To be done:
Could you render the rows below as a JSON list of strings, one string per line, with blank lines left out?

The input start

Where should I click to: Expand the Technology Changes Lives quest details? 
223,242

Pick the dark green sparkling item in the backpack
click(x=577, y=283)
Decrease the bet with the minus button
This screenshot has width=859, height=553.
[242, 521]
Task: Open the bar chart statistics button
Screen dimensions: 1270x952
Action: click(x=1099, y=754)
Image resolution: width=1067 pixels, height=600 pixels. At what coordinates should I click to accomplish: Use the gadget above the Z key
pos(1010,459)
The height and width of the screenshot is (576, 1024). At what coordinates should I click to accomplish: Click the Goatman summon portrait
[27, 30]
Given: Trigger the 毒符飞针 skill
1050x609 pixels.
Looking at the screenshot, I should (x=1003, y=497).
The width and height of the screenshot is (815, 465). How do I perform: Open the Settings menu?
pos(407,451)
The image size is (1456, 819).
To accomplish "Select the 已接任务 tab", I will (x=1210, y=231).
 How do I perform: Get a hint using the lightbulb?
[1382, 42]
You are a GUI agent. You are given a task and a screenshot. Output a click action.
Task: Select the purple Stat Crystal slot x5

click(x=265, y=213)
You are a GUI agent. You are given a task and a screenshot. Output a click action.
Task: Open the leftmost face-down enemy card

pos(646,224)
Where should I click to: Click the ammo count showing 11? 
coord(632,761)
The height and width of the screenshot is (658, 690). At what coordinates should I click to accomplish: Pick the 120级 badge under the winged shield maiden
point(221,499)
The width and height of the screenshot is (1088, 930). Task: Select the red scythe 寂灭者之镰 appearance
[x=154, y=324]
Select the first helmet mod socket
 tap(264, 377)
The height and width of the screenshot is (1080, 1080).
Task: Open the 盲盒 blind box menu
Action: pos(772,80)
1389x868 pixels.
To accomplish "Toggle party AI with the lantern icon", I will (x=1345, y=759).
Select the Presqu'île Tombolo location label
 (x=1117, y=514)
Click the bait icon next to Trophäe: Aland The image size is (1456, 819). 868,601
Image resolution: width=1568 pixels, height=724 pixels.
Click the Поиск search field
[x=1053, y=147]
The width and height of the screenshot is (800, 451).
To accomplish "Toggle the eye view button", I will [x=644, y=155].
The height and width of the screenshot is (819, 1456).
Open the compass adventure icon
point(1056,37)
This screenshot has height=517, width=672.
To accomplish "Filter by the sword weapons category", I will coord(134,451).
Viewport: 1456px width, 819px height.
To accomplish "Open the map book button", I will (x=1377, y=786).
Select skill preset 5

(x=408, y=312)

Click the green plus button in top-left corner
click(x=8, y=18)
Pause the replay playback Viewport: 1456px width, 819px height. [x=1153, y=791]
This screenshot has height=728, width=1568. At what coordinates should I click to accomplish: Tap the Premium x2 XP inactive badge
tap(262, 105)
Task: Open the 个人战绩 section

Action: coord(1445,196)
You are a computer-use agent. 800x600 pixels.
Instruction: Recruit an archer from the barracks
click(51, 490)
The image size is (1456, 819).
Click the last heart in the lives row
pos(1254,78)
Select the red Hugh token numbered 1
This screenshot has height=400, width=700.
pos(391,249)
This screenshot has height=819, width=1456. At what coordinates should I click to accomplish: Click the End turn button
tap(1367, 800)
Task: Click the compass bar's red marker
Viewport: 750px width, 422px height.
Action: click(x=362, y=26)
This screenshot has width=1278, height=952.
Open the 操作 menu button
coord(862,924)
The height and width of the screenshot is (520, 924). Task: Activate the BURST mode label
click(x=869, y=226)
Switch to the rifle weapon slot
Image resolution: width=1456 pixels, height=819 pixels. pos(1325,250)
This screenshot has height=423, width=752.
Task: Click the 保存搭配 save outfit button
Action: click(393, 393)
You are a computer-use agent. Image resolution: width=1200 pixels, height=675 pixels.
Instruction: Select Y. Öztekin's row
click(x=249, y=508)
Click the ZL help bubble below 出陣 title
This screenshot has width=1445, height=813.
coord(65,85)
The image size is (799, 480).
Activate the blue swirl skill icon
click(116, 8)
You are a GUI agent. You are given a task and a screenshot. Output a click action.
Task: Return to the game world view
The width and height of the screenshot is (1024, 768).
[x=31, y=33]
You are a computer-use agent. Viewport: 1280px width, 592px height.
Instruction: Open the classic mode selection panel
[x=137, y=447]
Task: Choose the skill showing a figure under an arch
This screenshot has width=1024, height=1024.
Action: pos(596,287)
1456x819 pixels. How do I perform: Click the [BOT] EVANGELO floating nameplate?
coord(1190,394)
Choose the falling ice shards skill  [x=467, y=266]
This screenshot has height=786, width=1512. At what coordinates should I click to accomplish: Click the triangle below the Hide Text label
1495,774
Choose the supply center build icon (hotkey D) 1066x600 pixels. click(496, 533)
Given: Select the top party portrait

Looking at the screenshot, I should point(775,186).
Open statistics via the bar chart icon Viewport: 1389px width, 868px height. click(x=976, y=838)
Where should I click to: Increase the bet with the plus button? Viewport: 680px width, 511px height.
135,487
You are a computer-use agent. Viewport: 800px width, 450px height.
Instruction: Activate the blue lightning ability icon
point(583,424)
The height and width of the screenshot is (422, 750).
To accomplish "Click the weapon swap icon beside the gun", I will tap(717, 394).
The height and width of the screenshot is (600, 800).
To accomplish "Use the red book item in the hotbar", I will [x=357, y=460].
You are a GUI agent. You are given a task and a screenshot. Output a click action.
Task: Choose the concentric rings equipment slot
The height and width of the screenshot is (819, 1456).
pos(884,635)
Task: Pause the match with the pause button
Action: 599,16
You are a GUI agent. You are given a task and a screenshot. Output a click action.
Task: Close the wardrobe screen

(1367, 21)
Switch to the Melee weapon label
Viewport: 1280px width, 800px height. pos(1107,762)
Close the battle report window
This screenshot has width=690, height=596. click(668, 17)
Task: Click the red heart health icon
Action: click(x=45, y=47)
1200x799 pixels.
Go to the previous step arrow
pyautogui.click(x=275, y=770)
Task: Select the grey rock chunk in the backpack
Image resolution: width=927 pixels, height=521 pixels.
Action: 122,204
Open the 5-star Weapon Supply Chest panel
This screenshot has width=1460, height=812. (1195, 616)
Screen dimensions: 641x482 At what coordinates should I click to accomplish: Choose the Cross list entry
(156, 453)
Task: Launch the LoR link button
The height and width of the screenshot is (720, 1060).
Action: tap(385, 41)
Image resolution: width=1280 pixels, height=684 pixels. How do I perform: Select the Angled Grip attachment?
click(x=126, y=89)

The input end

Answer to the exercise:
[
  "Where should I click to: Expand the Technology Changes Lives quest details? ",
  "223,242",
  "Pick the dark green sparkling item in the backpack",
  "click(x=577, y=283)",
  "Decrease the bet with the minus button",
  "This screenshot has width=859, height=553.",
  "[242, 521]",
  "Task: Open the bar chart statistics button",
  "Screen dimensions: 1270x952",
  "Action: click(x=1099, y=754)",
  "Image resolution: width=1067 pixels, height=600 pixels. At what coordinates should I click to accomplish: Use the gadget above the Z key",
  "pos(1010,459)",
  "The height and width of the screenshot is (576, 1024). At what coordinates should I click to accomplish: Click the Goatman summon portrait",
  "[27, 30]",
  "Given: Trigger the 毒符飞针 skill",
  "1050x609 pixels.",
  "Looking at the screenshot, I should (x=1003, y=497).",
  "The width and height of the screenshot is (815, 465). How do I perform: Open the Settings menu?",
  "pos(407,451)",
  "The image size is (1456, 819).",
  "To accomplish \"Select the 已接任务 tab\", I will (x=1210, y=231).",
  " How do I perform: Get a hint using the lightbulb?",
  "[1382, 42]",
  "You are a GUI agent. You are given a task and a screenshot. Output a click action.",
  "Task: Select the purple Stat Crystal slot x5",
  "click(x=265, y=213)",
  "You are a GUI agent. You are given a task and a screenshot. Output a click action.",
  "Task: Open the leftmost face-down enemy card",
  "pos(646,224)",
  "Where should I click to: Click the ammo count showing 11? ",
  "coord(632,761)",
  "The height and width of the screenshot is (658, 690). At what coordinates should I click to accomplish: Pick the 120级 badge under the winged shield maiden",
  "point(221,499)",
  "The width and height of the screenshot is (1088, 930). Task: Select the red scythe 寂灭者之镰 appearance",
  "[x=154, y=324]",
  "Select the first helmet mod socket",
  " tap(264, 377)",
  "The height and width of the screenshot is (1080, 1080).",
  "Task: Open the 盲盒 blind box menu",
  "Action: pos(772,80)",
  "1389x868 pixels.",
  "To accomplish \"Toggle party AI with the lantern icon\", I will (x=1345, y=759).",
  "Select the Presqu'île Tombolo location label",
  " (x=1117, y=514)",
  "Click the bait icon next to Trophäe: Aland The image size is (1456, 819). 868,601",
  "Image resolution: width=1568 pixels, height=724 pixels.",
  "Click the Поиск search field",
  "[x=1053, y=147]",
  "The width and height of the screenshot is (800, 451).",
  "To accomplish \"Toggle the eye view button\", I will [x=644, y=155].",
  "The height and width of the screenshot is (819, 1456).",
  "Open the compass adventure icon",
  "point(1056,37)",
  "This screenshot has height=517, width=672.",
  "To accomplish \"Filter by the sword weapons category\", I will coord(134,451).",
  "Viewport: 1456px width, 819px height.",
  "To accomplish \"Open the map book button\", I will (x=1377, y=786).",
  "Select skill preset 5",
  "(x=408, y=312)",
  "Click the green plus button in top-left corner",
  "click(x=8, y=18)",
  "Pause the replay playback Viewport: 1456px width, 819px height. [x=1153, y=791]",
  "This screenshot has height=728, width=1568. At what coordinates should I click to accomplish: Tap the Premium x2 XP inactive badge",
  "tap(262, 105)",
  "Task: Open the 个人战绩 section",
  "Action: coord(1445,196)",
  "You are a computer-use agent. 800x600 pixels.",
  "Instruction: Recruit an archer from the barracks",
  "click(51, 490)",
  "The image size is (1456, 819).",
  "Click the last heart in the lives row",
  "pos(1254,78)",
  "Select the red Hugh token numbered 1",
  "This screenshot has height=400, width=700.",
  "pos(391,249)",
  "This screenshot has height=819, width=1456. At what coordinates should I click to accomplish: Click the End turn button",
  "tap(1367, 800)",
  "Task: Click the compass bar's red marker",
  "Viewport: 750px width, 422px height.",
  "Action: click(x=362, y=26)",
  "This screenshot has width=1278, height=952.",
  "Open the 操作 menu button",
  "coord(862,924)",
  "The height and width of the screenshot is (520, 924). Task: Activate the BURST mode label",
  "click(x=869, y=226)",
  "Switch to the rifle weapon slot",
  "Image resolution: width=1456 pixels, height=819 pixels. pos(1325,250)",
  "This screenshot has height=423, width=752.",
  "Task: Click the 保存搭配 save outfit button",
  "Action: click(393, 393)",
  "You are a computer-use agent. Image resolution: width=1200 pixels, height=675 pixels.",
  "Instruction: Select Y. Öztekin's row",
  "click(x=249, y=508)",
  "Click the ZL help bubble below 出陣 title",
  "This screenshot has width=1445, height=813.",
  "coord(65,85)",
  "The image size is (799, 480).",
  "Activate the blue swirl skill icon",
  "click(116, 8)",
  "You are a GUI agent. You are given a task and a screenshot. Output a click action.",
  "Task: Return to the game world view",
  "The width and height of the screenshot is (1024, 768).",
  "[x=31, y=33]",
  "You are a computer-use agent. Viewport: 1280px width, 592px height.",
  "Instruction: Open the classic mode selection panel",
  "[x=137, y=447]",
  "Task: Choose the skill showing a figure under an arch",
  "This screenshot has width=1024, height=1024.",
  "Action: pos(596,287)",
  "1456x819 pixels. How do I perform: Click the [BOT] EVANGELO floating nameplate?",
  "coord(1190,394)",
  "Choose the falling ice shards skill  [x=467, y=266]",
  "This screenshot has height=786, width=1512. At what coordinates should I click to accomplish: Click the triangle below the Hide Text label",
  "1495,774",
  "Choose the supply center build icon (hotkey D) 1066x600 pixels. click(496, 533)",
  "Given: Select the top party portrait",
  "Looking at the screenshot, I should point(775,186).",
  "Open statistics via the bar chart icon Viewport: 1389px width, 868px height. click(x=976, y=838)",
  "Where should I click to: Increase the bet with the plus button? Viewport: 680px width, 511px height.",
  "135,487",
  "You are a computer-use agent. Viewport: 800px width, 450px height.",
  "Instruction: Activate the blue lightning ability icon",
  "point(583,424)",
  "The height and width of the screenshot is (422, 750).",
  "To accomplish \"Click the weapon swap icon beside the gun\", I will tap(717, 394).",
  "The height and width of the screenshot is (600, 800).",
  "To accomplish \"Use the red book item in the hotbar\", I will [x=357, y=460].",
  "You are a GUI agent. You are given a task and a screenshot. Output a click action.",
  "Task: Choose the concentric rings equipment slot",
  "The height and width of the screenshot is (819, 1456).",
  "pos(884,635)",
  "Task: Pause the match with the pause button",
  "Action: 599,16",
  "You are a GUI agent. You are given a task and a screenshot. Output a click action.",
  "Task: Close the wardrobe screen",
  "(1367, 21)",
  "Switch to the Melee weapon label",
  "Viewport: 1280px width, 800px height. pos(1107,762)",
  "Close the battle report window",
  "This screenshot has width=690, height=596. click(668, 17)",
  "Task: Click the red heart health icon",
  "Action: click(x=45, y=47)",
  "1200x799 pixels.",
  "Go to the previous step arrow",
  "pyautogui.click(x=275, y=770)",
  "Task: Select the grey rock chunk in the backpack",
  "Image resolution: width=927 pixels, height=521 pixels.",
  "Action: 122,204",
  "Open the 5-star Weapon Supply Chest panel",
  "This screenshot has width=1460, height=812. (1195, 616)",
  "Screen dimensions: 641x482 At what coordinates should I click to accomplish: Choose the Cross list entry",
  "(156, 453)",
  "Task: Launch the LoR link button",
  "The height and width of the screenshot is (720, 1060).",
  "Action: tap(385, 41)",
  "Image resolution: width=1280 pixels, height=684 pixels. How do I perform: Select the Angled Grip attachment?",
  "click(x=126, y=89)"
]